> _Exercise set_
1. According to the text about children's art in Ukraine, what did Mariia draw at the children's hospital in Lviv?
2. Output the stretch of the text about children's art in Ukraine from "At a children’s" through "family was killed.", copied exactly.

(Provided text)

The Pavliuks have visited hospitals, orphanages and modular homes set up for displaced families with a supply of paints, pastels and paper. Many children chose to depict images of war — tanks, soldiers, planes — but those who had experienced the most severe trauma tended to focus on lighter images, they said.
At a children’s hospital in Lviv, an 8-year-old girl from eastern Ukraine named Mariia drew an orange-striped cat sitting atop a kitchen table, Yustyna Pavliuk recalled. When Mariia was asked if she had siblings, she said her sister was killed when a bus she was riding in from Kyiv, the capital, came under fire.
In a free class at an art gallery in Lviv, a 10-year-old girl named Veronika painted herself wearing a pink-and-orange dress, standing next to a friend, the Pavliuks said. Behind the figures, Veronika painted a home that she imagined could house all of her friends who had died in the war. She had lost a finger and vision in one eye during Russian shelling, they said. Her family was killed.
“It’s hard not to start crying when you work with them,” Yustyna Pavliuk said, “but they continue living.”

(End Provided text)
(Dataset)

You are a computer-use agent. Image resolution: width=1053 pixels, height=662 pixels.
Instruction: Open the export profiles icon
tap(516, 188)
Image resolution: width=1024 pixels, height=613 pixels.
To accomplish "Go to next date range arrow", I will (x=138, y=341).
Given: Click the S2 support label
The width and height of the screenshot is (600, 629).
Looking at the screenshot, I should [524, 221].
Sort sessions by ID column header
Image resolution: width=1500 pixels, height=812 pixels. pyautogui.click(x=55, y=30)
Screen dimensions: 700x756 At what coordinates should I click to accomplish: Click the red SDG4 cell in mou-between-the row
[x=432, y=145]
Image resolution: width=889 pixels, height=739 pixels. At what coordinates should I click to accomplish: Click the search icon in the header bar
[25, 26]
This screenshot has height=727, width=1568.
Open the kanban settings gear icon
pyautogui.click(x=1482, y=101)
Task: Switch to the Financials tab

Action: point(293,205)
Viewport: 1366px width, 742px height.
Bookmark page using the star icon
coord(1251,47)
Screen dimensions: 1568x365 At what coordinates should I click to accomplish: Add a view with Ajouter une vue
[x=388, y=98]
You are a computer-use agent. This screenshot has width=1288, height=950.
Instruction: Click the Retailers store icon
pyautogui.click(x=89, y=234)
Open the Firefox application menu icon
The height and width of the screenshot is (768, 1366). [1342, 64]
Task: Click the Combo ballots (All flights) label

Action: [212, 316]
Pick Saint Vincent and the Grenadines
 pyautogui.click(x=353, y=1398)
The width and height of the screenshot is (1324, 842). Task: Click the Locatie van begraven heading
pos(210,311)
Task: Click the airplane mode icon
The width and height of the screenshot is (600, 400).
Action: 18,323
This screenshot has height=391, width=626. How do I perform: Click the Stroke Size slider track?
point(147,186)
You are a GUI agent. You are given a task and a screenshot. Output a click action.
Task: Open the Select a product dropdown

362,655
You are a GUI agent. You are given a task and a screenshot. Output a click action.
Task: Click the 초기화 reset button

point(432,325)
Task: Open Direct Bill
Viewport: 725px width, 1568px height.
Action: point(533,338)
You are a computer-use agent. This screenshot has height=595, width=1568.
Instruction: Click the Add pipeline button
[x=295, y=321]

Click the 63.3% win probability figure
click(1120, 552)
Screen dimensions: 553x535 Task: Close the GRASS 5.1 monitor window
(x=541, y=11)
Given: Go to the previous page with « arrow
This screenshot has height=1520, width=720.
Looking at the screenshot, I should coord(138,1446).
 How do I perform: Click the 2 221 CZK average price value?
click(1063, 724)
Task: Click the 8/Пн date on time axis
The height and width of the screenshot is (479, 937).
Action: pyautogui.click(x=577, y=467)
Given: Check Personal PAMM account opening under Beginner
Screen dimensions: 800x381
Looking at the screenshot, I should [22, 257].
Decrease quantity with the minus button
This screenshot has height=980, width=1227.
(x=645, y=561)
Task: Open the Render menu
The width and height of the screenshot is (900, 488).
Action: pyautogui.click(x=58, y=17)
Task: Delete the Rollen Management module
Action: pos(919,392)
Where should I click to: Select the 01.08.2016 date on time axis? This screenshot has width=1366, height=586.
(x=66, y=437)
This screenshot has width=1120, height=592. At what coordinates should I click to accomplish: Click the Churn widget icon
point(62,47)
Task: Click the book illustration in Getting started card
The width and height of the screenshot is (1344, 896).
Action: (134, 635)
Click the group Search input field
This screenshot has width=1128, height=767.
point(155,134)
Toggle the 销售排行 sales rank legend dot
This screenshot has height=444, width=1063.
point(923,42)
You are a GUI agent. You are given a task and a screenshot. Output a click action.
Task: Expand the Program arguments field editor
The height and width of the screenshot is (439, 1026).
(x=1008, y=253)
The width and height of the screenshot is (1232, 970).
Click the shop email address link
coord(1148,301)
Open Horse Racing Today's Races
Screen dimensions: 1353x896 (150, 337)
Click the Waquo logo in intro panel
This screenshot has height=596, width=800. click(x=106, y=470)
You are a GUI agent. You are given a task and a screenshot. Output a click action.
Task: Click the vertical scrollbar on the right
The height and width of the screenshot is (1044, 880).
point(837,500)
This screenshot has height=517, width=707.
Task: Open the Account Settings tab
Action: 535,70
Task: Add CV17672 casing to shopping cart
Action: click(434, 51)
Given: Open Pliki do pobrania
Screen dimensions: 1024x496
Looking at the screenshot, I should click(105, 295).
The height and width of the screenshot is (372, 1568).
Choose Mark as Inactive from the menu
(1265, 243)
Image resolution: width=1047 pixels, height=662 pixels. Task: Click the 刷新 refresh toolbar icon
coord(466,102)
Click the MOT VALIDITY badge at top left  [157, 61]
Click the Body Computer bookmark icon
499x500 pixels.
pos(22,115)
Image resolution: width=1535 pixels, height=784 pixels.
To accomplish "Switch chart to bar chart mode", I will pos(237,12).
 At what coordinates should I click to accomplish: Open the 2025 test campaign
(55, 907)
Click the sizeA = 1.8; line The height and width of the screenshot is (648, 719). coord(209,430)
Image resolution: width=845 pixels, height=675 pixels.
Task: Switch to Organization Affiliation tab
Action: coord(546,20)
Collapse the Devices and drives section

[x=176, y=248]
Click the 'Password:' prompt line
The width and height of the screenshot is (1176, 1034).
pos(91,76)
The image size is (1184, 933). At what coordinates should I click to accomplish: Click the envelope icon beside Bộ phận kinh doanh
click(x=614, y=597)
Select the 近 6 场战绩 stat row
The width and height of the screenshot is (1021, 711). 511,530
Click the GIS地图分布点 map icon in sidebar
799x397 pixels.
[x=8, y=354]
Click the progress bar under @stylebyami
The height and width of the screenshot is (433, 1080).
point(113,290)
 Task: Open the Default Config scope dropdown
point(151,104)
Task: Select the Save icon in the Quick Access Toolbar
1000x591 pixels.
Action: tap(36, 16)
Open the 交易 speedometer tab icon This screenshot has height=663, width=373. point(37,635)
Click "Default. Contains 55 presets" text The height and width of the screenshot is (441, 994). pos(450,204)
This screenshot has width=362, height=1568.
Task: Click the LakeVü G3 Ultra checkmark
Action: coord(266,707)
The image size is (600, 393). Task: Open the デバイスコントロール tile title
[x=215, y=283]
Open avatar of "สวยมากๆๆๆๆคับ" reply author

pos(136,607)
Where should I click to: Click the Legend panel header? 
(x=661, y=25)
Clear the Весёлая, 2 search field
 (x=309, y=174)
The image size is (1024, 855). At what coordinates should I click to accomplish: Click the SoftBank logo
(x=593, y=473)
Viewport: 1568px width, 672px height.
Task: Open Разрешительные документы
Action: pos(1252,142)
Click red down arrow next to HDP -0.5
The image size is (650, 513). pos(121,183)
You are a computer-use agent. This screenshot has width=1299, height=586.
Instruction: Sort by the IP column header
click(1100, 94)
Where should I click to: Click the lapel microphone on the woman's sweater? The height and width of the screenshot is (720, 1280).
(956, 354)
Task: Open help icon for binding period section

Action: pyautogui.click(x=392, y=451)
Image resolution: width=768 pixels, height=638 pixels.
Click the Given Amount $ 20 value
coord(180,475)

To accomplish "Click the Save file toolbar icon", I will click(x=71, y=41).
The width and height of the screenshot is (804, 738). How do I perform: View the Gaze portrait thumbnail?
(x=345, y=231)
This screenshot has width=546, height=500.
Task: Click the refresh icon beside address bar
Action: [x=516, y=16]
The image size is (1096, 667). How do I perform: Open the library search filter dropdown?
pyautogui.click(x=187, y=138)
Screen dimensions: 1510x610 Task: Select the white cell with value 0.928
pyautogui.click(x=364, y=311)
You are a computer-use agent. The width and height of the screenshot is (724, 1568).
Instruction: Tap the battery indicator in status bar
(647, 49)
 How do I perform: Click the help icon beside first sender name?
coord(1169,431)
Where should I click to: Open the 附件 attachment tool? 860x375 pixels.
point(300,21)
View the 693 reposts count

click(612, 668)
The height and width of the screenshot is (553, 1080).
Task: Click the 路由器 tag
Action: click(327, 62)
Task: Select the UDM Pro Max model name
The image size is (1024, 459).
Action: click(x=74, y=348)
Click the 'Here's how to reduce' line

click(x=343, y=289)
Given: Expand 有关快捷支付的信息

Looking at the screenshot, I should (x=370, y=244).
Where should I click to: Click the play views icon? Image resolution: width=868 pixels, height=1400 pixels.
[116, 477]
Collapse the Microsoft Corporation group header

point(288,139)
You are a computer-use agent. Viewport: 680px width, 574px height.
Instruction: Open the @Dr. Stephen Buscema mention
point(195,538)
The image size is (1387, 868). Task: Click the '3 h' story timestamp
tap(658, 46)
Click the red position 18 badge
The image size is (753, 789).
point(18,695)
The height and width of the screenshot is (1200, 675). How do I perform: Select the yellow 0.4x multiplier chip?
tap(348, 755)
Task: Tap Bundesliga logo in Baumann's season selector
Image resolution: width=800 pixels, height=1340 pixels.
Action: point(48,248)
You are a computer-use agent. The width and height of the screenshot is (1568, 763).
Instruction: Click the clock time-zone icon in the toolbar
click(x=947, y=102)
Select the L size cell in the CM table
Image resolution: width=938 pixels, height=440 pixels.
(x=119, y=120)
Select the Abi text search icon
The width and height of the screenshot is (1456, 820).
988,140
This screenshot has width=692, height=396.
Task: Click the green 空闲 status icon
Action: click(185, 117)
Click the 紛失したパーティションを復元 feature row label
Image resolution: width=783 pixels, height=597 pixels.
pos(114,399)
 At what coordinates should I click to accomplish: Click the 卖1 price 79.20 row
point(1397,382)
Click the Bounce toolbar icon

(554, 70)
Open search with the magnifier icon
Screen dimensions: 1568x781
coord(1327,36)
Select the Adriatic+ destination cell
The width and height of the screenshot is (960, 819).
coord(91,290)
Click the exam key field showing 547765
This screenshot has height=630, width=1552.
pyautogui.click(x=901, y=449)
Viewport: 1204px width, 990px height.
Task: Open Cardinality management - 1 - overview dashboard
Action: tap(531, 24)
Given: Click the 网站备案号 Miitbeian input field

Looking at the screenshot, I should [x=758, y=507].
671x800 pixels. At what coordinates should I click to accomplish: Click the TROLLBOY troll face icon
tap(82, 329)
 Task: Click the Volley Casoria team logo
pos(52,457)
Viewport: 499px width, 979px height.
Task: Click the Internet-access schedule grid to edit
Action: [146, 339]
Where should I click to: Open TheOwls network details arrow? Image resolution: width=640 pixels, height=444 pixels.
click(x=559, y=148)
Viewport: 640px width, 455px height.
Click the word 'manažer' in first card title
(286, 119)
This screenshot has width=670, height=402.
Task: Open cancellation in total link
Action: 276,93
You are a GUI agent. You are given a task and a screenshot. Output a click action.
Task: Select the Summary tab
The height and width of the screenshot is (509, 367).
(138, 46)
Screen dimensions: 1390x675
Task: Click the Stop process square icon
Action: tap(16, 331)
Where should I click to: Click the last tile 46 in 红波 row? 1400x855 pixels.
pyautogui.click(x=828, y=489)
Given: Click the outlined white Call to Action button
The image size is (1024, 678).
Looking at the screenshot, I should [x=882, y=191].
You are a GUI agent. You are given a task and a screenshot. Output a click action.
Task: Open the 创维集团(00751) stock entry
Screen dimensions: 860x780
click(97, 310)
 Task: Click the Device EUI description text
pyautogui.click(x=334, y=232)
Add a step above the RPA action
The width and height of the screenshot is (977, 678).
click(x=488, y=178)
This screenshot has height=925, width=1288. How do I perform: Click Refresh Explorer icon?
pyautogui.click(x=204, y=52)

(End Dataset)

> _Answers to the exercise_
1. An orange-striped cat sitting atop a kitchen table.

2.
At a children’s hospital in Lviv, an 8-year-old girl from eastern Ukraine named Mariia drew an orange-striped cat sitting atop a kitchen table, Yustyna Pavliuk recalled. When Mariia was asked if she had siblings, she said her sister was killed when a bus she was riding in from Kyiv, the capital, came under fire.
In a free class at an art gallery in Lviv, a 10-year-old girl named Veronika painted herself wearing a pink-and-orange dress, standing next to a friend, the Pavliuks said. Behind the figures, Veronika painted a home that she imagined could house all of her friends who had died in the war. She had lost a finger and vision in one eye during Russian shelling, they said. Her family was killed.